Data listing Start Marker
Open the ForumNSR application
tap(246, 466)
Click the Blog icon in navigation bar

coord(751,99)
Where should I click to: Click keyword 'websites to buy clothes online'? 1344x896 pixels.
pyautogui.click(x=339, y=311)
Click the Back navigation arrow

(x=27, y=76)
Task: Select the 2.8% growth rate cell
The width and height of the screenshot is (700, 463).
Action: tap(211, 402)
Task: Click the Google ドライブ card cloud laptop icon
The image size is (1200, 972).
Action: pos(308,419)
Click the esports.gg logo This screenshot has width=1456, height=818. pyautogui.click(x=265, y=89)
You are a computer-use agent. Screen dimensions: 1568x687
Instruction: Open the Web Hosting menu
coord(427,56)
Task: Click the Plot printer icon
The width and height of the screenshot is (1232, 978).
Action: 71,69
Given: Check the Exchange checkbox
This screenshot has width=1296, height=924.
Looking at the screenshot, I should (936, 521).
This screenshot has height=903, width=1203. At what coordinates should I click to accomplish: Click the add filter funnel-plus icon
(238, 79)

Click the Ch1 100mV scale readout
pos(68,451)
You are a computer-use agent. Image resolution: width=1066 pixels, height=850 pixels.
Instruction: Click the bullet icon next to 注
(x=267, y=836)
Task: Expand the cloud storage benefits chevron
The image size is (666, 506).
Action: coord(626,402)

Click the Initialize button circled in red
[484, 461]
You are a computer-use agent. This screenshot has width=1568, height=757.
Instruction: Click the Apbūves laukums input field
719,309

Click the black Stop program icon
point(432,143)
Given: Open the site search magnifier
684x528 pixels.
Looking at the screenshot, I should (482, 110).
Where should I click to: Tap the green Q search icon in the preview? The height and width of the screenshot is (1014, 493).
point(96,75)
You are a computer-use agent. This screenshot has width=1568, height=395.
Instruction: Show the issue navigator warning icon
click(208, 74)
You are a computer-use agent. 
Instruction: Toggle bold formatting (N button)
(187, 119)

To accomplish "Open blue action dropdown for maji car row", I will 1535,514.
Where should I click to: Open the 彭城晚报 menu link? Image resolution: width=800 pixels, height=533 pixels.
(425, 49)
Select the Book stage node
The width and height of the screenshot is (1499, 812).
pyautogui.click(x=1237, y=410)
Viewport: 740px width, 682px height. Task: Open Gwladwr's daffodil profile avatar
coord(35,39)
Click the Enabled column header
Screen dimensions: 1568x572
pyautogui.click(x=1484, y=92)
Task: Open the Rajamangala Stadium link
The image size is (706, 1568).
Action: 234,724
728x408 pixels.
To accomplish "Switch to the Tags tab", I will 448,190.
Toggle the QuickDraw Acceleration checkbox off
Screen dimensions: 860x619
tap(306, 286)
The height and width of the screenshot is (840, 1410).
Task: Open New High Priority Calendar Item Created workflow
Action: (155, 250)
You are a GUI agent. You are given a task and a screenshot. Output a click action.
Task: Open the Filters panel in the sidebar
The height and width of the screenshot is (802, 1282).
Data listing End Marker
Which lines in the listing have the string "agent"? Pick them out and copy them.

• **Answer for this exercise**
You are a computer-use agent. Screen dimensions: 1568x687
You are a computer-use agent. Image resolution: width=1066 pixels, height=850 pixels.
You are a computer-use agent. This screenshot has width=1568, height=757.
You are a computer-use agent. This screenshot has width=1568, height=395.
You are a computer-use agent. 
You are a GUI agent. You are given a task and a screenshot. Output a click action.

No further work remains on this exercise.